MESOPOTAMIA NEWS DEBATE – NEWSWEEK – Want To Contain Iran and Russia? Engage, Don’t Repudiate, Turkey | Opinion
Jason Epstein , President, Southfive Strategies, LLC NEWSWEEK 4/20/21
Biden Imposes New Sanctions On Russia, Warns ‘I Could’ve Gone Further’
Since Joe Biden was sworn into office more than three months ago, Republicans have been understandably disquieted. The new president’s team has been hard at work dismantling many of his predecessor’s impressive foreign policy achievements—in particular, the “maximum pressure” campaign on the Iranian regime—while rushing to revive the Obama administration’s legacy of accommodating Tehran.

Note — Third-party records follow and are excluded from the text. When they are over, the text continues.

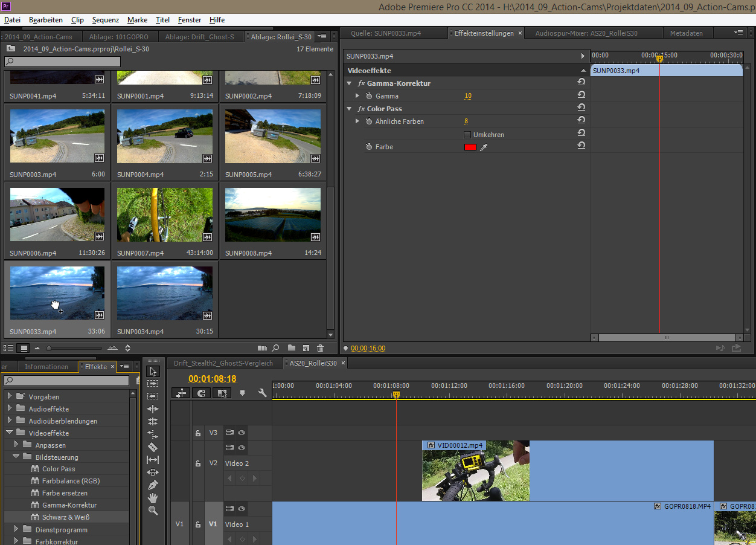Image resolution: width=756 pixels, height=545 pixels.
Task: Toggle the lock on track V3
Action: click(x=197, y=433)
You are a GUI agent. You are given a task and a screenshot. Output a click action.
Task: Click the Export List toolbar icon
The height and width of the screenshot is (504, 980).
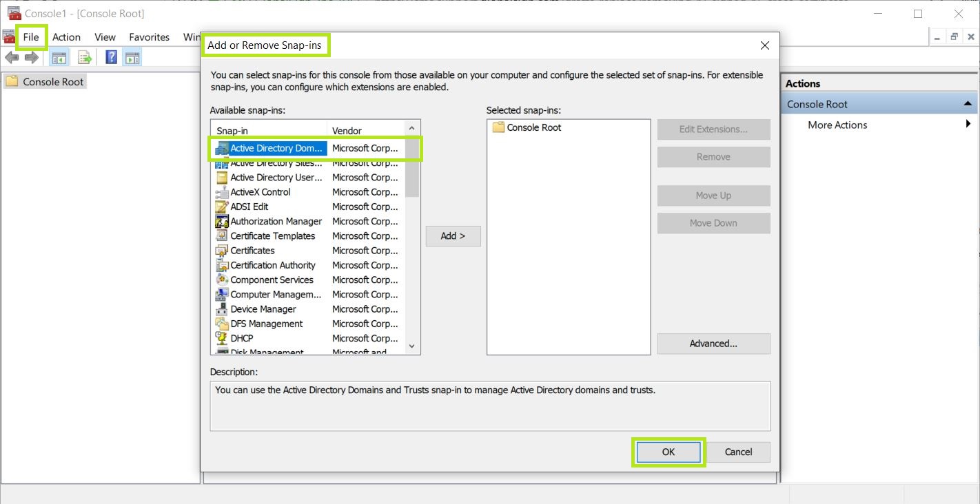coord(85,58)
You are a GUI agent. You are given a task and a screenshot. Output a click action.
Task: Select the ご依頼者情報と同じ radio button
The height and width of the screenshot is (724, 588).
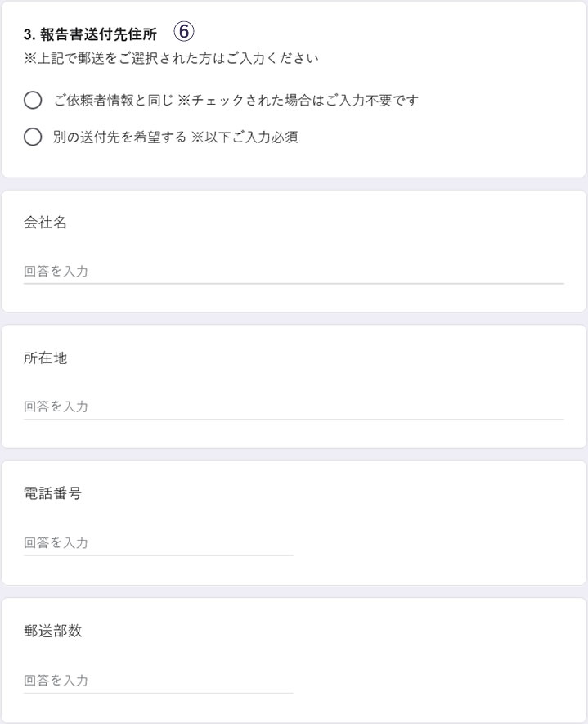(x=33, y=101)
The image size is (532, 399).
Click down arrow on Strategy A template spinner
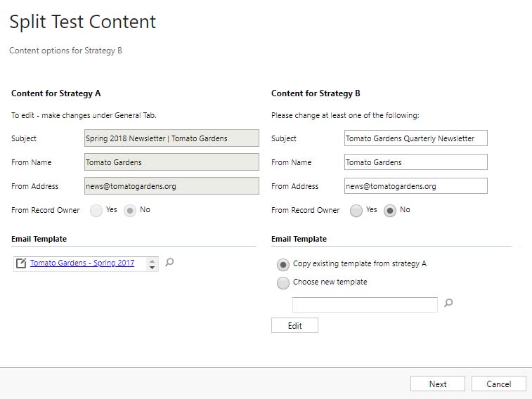pos(152,267)
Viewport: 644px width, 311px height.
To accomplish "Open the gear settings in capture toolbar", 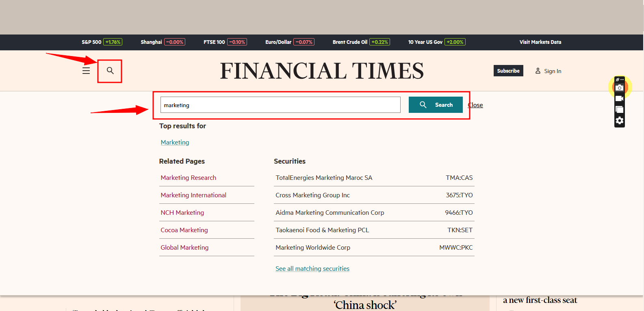I will click(620, 121).
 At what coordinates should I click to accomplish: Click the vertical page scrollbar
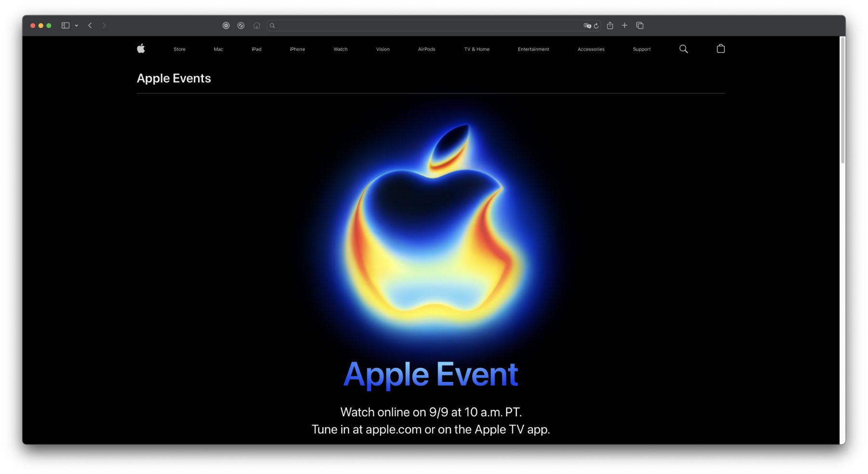pyautogui.click(x=842, y=101)
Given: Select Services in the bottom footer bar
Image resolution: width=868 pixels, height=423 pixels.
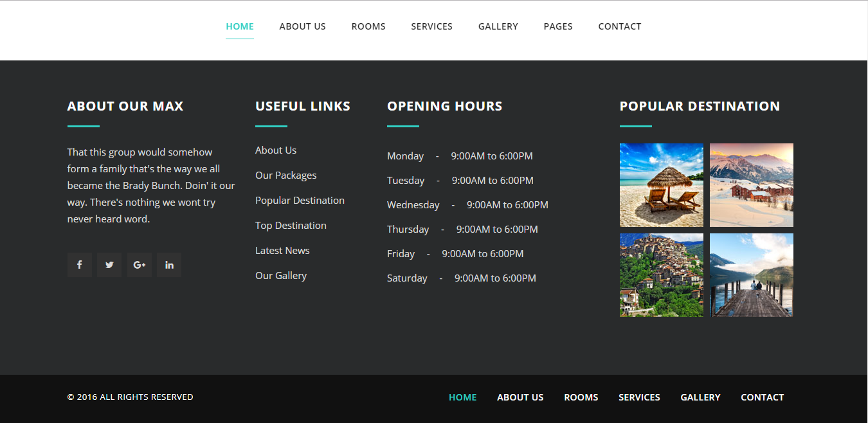Looking at the screenshot, I should coord(639,397).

Upon the announcement mere days after the inauguration that a key architect of the Obama administration’s pro-Iran policy, Special Envoy Robert Malley, would again be put in charge of the portfolio, a return to the Joint Comprehensive Plan of Action and wholesale sanctions relief seemed nearly inevitable. Malley was the most faithful steward of what Tony Badran, research fellow at the Foundation for Defense of Democracies, has dubbed the “Obama Realignment Doctrine,” which sought to realign the United States away from its traditional regional allies and with Iran instead. By definition, this turn toward Tehran meant “downgrading and constraining allies” who, as Badran explained “must be made to stand down.”

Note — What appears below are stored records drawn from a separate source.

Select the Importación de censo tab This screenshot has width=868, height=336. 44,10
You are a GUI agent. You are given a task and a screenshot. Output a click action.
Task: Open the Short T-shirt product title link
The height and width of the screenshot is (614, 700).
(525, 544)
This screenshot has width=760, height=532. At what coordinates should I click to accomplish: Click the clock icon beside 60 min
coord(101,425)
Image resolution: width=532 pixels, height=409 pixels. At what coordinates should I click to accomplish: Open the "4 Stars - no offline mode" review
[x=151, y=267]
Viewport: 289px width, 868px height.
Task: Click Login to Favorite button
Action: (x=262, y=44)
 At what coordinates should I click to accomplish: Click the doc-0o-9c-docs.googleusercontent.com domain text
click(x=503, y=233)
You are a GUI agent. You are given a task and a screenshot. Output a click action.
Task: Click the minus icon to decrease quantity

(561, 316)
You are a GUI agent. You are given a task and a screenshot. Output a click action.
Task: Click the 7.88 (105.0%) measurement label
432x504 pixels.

Following his old boss’s playbook, Biden quickly terminated all support to Saudi Arabia in its campaign to defeat Iranian-backed Houthi rebels in neighboring Yemen. The State Department then removed the group from its list of sponsors of terrorism, delayed the planned delivery of F-35 fighter planes to the United Arab Emirates and reportedly advised Israel not to openly castigate Iranian malfeasance. And while the White House has yet to proactively harm Turkish interests, it’s worth noting that while Biden has twice phoned “killer” Russian President Vladimir Putin, there exists no record of him placing a call to Turkish President Recep Tayyip Erdogan.
Regrettably, too many of the administration’s center-right critics, while rightfully expressing grave concern about the return of destructive Obama-era policies, reveal excessive disdain for Turkey. Indeed, these critics too often fail to acknowledge that no comprehensive approach toward containing Iran’s hegemonic ambitions will succeed absent a tangible accommodation with NATO‘s second-largest military. How exactly do these skeptics envision our abandoned regional partners standing up to the pressure of Iran at a time when one of those principal state actors, Saudi Arabia, has struggled just to keep the remainder of Yemen from falling into the hands of the Iran-backed Houthis?

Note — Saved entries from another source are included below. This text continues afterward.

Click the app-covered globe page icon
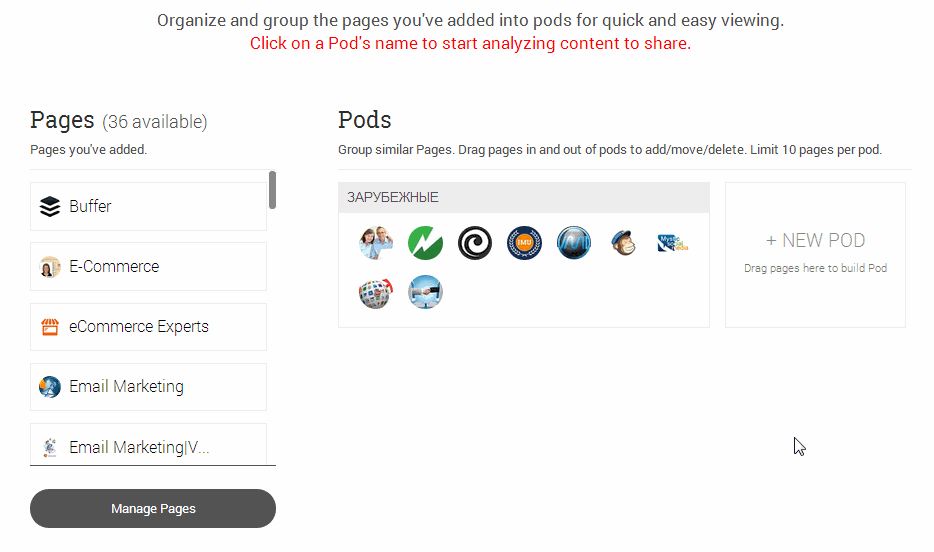 coord(376,292)
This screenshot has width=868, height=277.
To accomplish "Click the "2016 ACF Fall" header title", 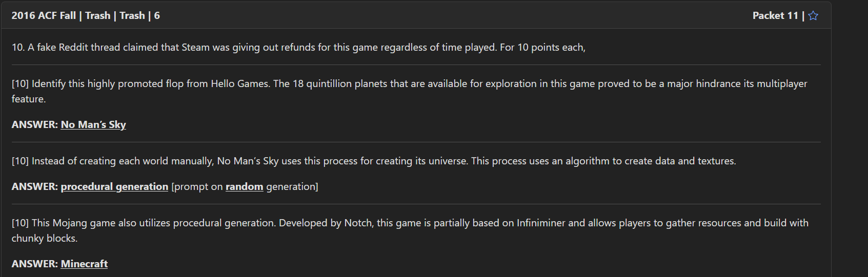I will click(44, 16).
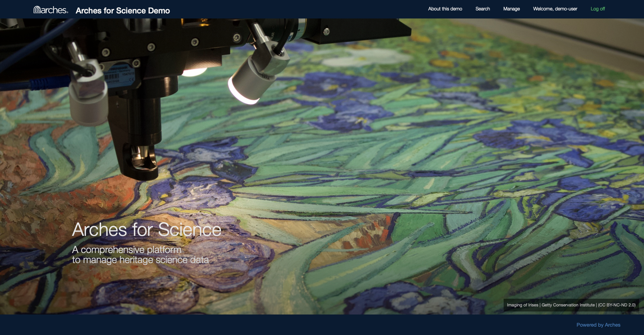Click the Arches logo in the header
This screenshot has height=335, width=644.
click(x=51, y=10)
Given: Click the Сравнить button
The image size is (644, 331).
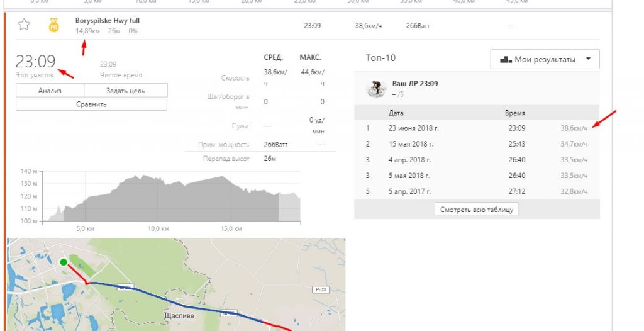Looking at the screenshot, I should [91, 104].
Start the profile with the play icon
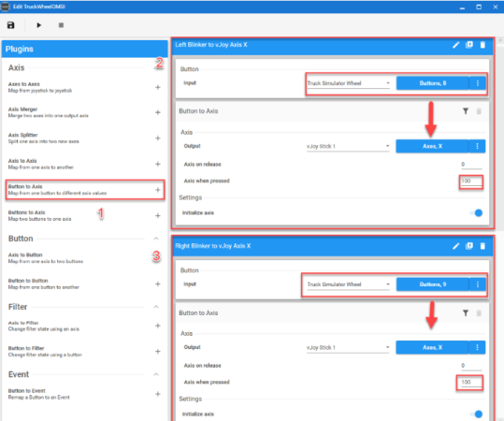This screenshot has width=504, height=421. click(39, 25)
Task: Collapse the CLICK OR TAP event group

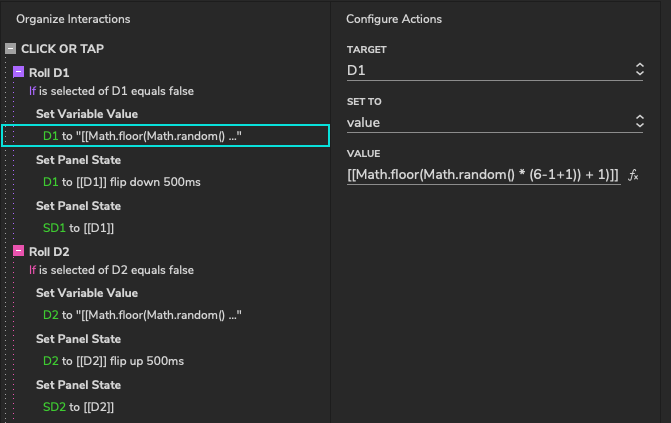Action: point(10,48)
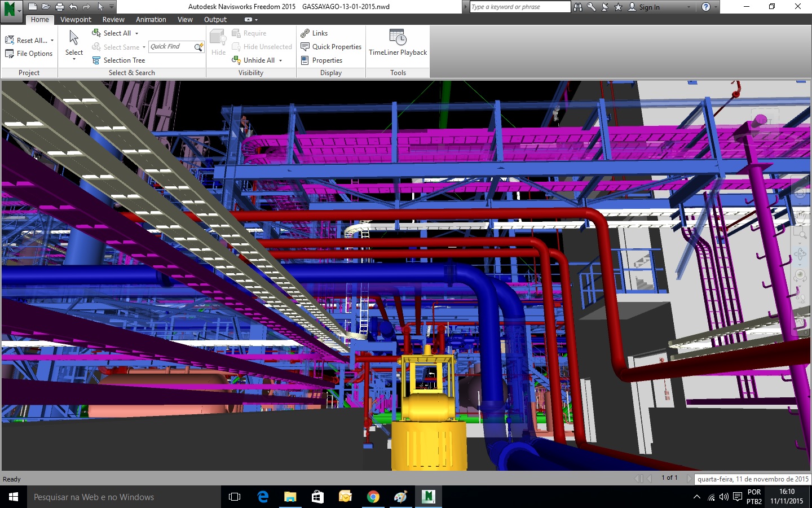Viewport: 812px width, 508px height.
Task: Toggle the Properties window
Action: (x=321, y=60)
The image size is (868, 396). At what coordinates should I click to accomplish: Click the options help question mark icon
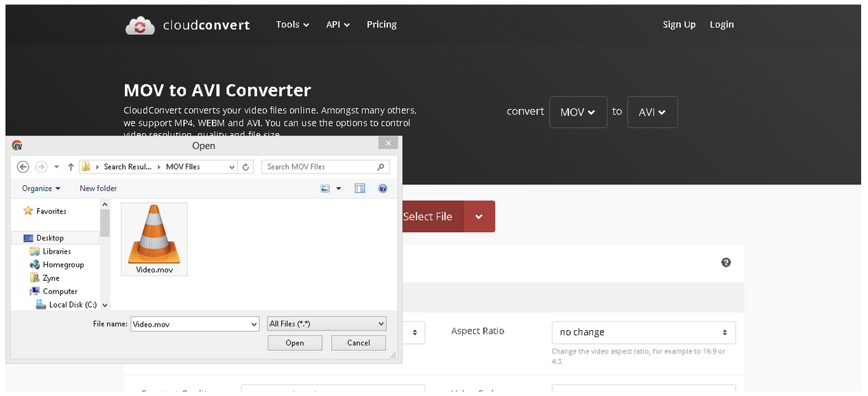[726, 262]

It’s no exaggeration to assert that bilateral ties haven’t been this frayed since the mid 1970s. Both sides have legitimate gripes. Among them: American politicos didn’t fully appreciate that the Obama administration advanced the interests of the Iranians—not to mention, also a Kurdish militia the State Department still considers a terrorist entity—over Turkey during the Syrian civil war, and later offered milquetoast backing to Erdogan after a failed bloody coup attempt. In turn, Turkish officials were agonizingly slow to realize their American counterparts weren’t looking the other way when Erdogan purchased and took delivery of the Russian S-400 anti-missile defense system, that the incarceration of an American pastor who had been living in Anatolia for more than 20 years horrified Christian leaders and that the hosting of Hamas personnel and a barrage of rhetorical broadsides against the Jewish state stalled progress with America’s pro-Israel community.